What Business Lawyers and Entrepreneurs Need to Know About Protecting the Intellectual Property at the Core of their Business
By Susan Gorman, Ph.D., Esq.
Click here for the PDF version.
Most technology-based businesses are concerned about protecting the Intellectual Property at the core of the business. But for new entrepreneurs seeking patent protection for their inventions, figuring out what needs to be done and how to do it can be daunting.
One of the biggest misconceptions: Presuming you are the inventor when you may not be.
Who is an inventor?
Oftentimes new entrepreneurs assume that if they have been involved in inventing something or have been named as an author on a scientific publication, they are an inventor and own at least part of the invention. But authorship, inventorship and ownership are separate and distinct concepts in patent law. Just because someone is an author does not mean that person is also an inventor. Frequently authors have optimized some of the experiments presented or have essentially carried out experiments devised by a primary investigator. However, this does not meet the standard for inventorship.
In order to qualify as an inventor, the courts have stated, “The threshold question in determining inventorship is who conceived the invention.

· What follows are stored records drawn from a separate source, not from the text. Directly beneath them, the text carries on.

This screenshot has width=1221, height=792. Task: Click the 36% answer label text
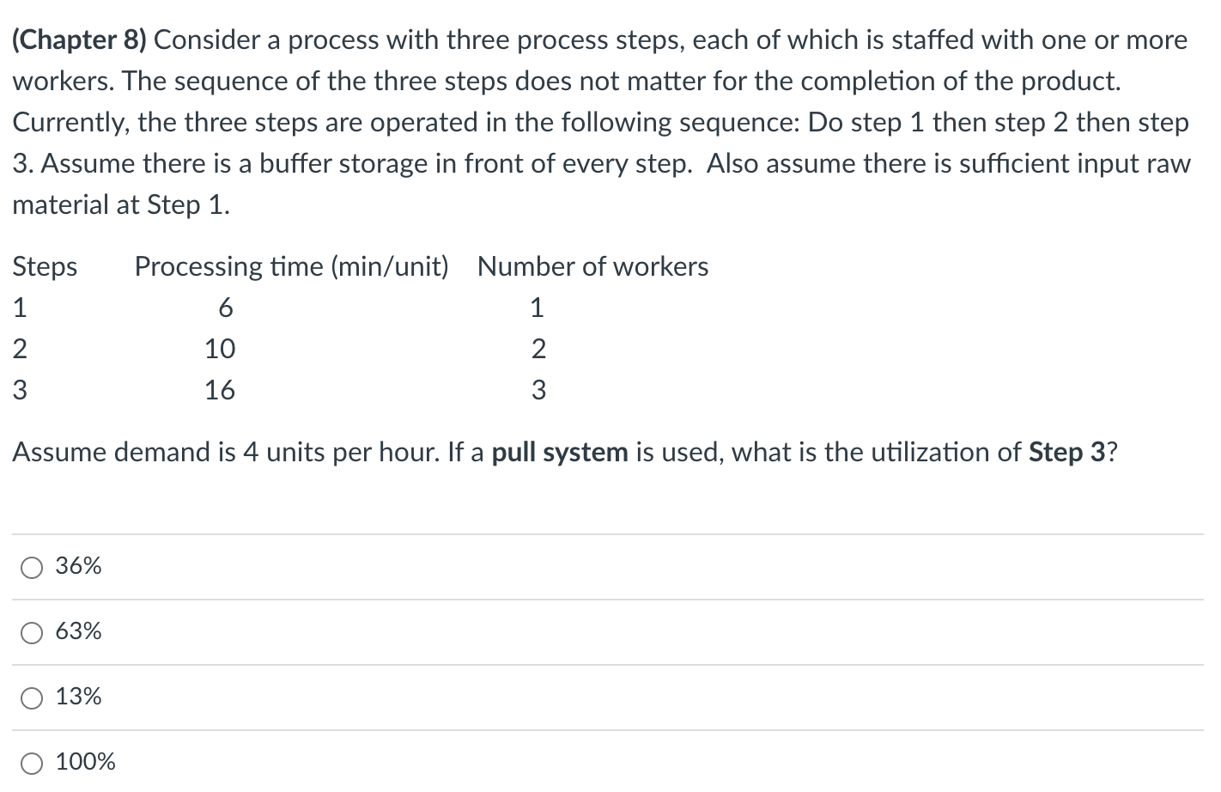tap(77, 566)
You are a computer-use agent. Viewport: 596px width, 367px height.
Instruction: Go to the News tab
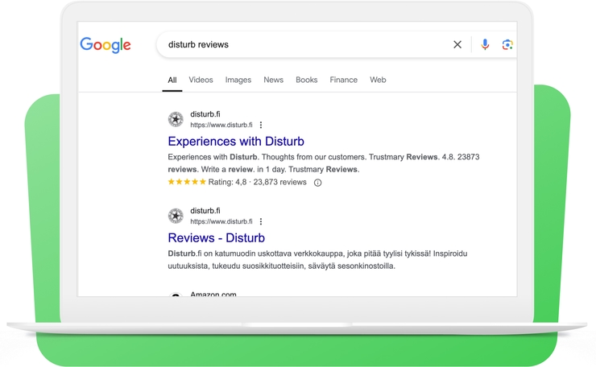273,80
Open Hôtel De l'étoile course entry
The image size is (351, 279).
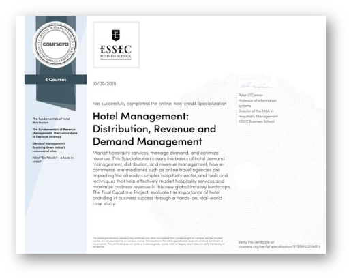(52, 160)
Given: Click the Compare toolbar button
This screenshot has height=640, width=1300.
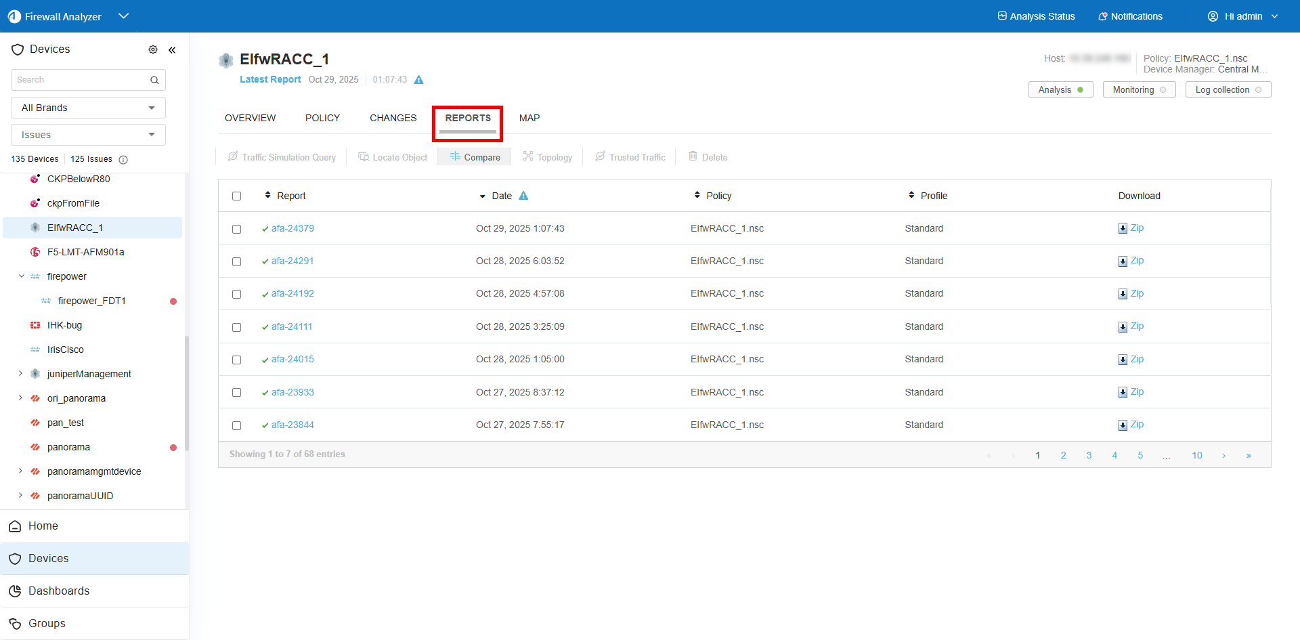Looking at the screenshot, I should (475, 157).
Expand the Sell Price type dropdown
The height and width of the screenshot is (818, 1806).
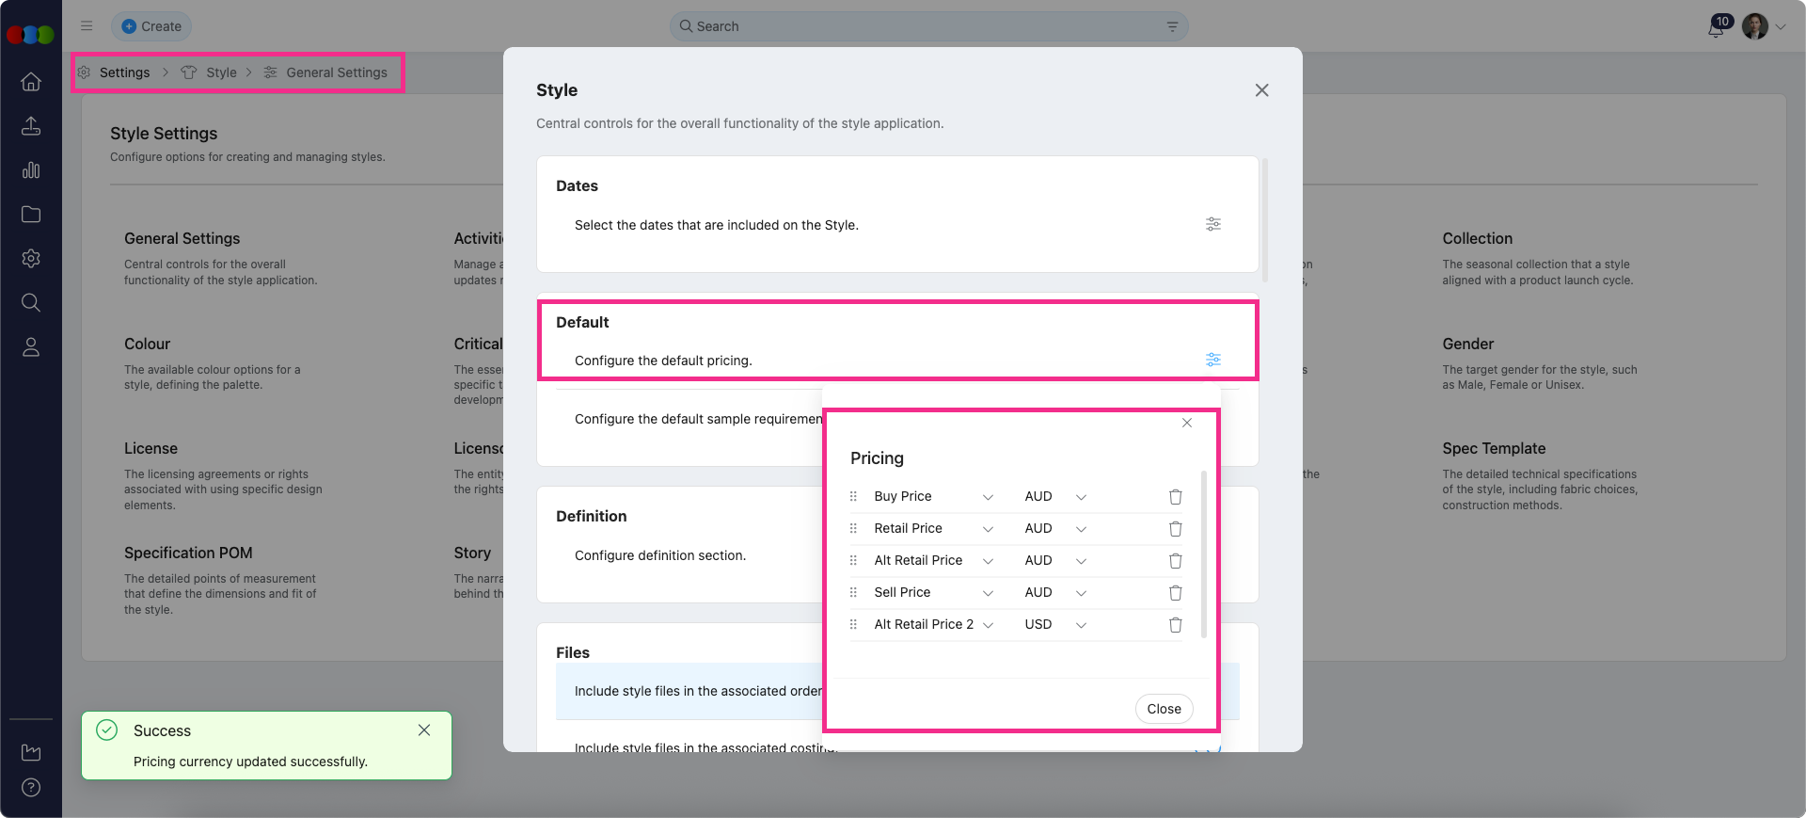pos(988,593)
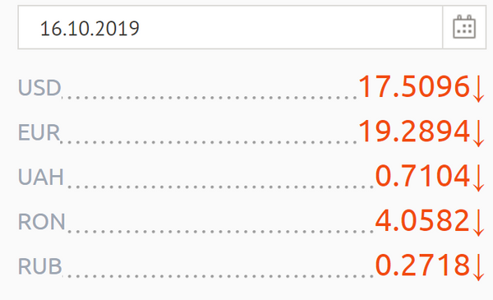The image size is (493, 300).
Task: Click the date field showing 16.10.2019
Action: pos(230,27)
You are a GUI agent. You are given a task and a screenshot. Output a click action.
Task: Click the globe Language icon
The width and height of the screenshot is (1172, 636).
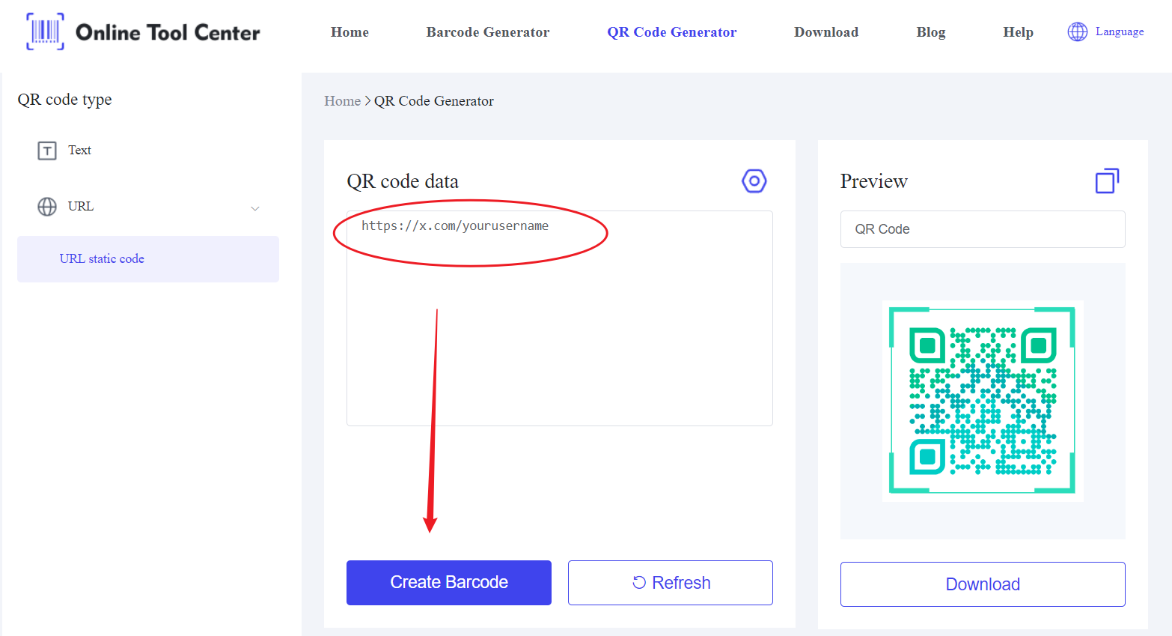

Unless a person contributes to the conception of the invention, he is not an inventor.”[1] One definition of conception is the “formation in the mind of the inventor, of a definite and permanent idea of the complete and operative invention, as it is hereafter to be applied in practice.”[2] This is quite different from whether someone is named as an author on a scientific publication.
Inventors do not need to invent without consulting anyone else. The courts have ruled that the inventor may consider and adopt ideas and materials derived from many sources to arrive at conception. These can include a suggestion – or a material – from an employee or from a hired consultant, even if that suggestion or material turns out to be the key to the problem being addressed by the invention.
The critical aspect is that the inventor maintains “intellectual domination” over the work; from its initial stages, to selecting and rejecting intermediates, to either the successful testing of the invention or the filing of a patent application.[3]
How do I know if I am an inventor or a worker?
It is possible, however, to have more than one inventor for a single invention, but each member of the team must make a substantial contribution to the conception of the invention. For example, if person A says, “I have an idea for a three-legged stool and here are the plans,” and person B cuts the wood and puts it together, only person A is an inventor. Person B is regarded as “a pair of hands” and has not contributed to conception of the invention.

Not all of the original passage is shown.